Contempló la Gran Pirámide cuando pasaron por su sombra. La estructura era demasiado empinada y no pudo ver la plataforma superior. Pese a ello, no le costó imaginar los asesinatos rituales que se realizaban en lo alto. La sombra del templo pareció mantenerse sobre él, mientras caminaban otra vez a la luz del sol.

A las puertas del palacio fueron recibidos por guerreros, que los saludaron con una reverencia, y varios sacerdotes de Zaltec. Éstos miraron atentamente a los compañeros de Poshtli, y el legionario se sintió incómodo ante el estudio de que eran objeto.

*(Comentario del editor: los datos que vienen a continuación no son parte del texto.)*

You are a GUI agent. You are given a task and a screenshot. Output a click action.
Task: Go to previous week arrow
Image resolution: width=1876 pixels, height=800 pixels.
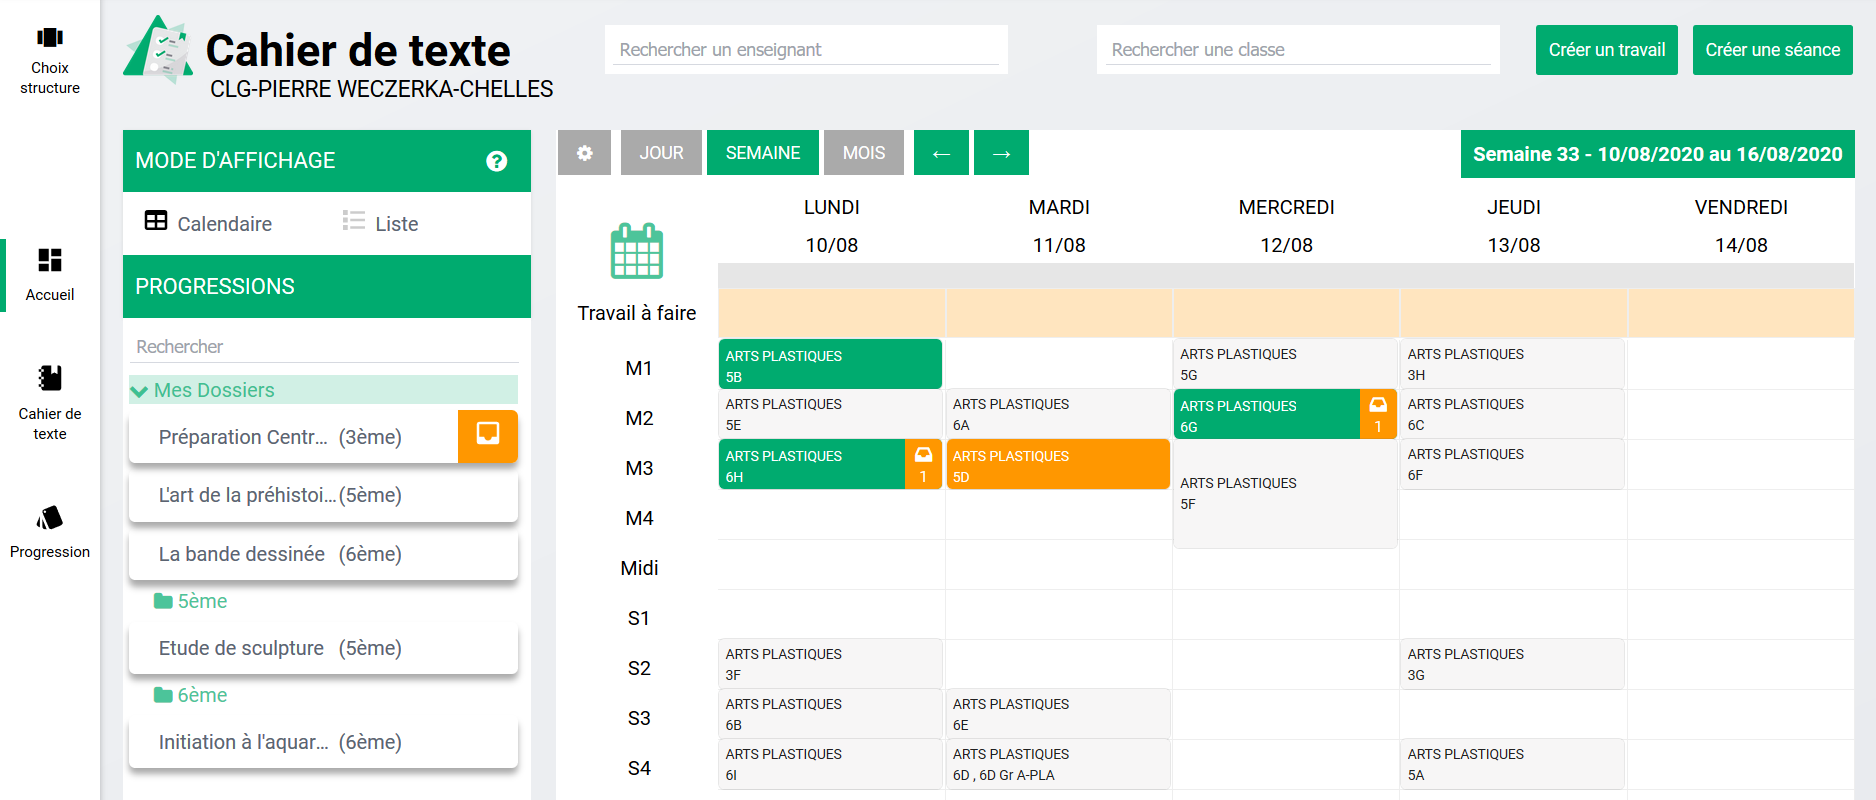pyautogui.click(x=941, y=153)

——¡Debemos buscarle alojamiento; habitaciones amplias y ventiladas donde el extranjero pueda tener el monstruo a su lado! —explicó Poshtli, enérgico, con un guiño para Halloran.

Hal prefirió olvidarse de que su yegua los seguía en su recorrido por los amplios pasillos del palacio. Más guerreros y servidores se sumaron a la comitiva, sin acercarse demasiado.

——Aquí —anunció Poshtli, apartando una cortina de cuentas—. Os quedaréis aquí como mis invitados. Ahora iré a buscar a mi tío, pero no tardaré en regresar.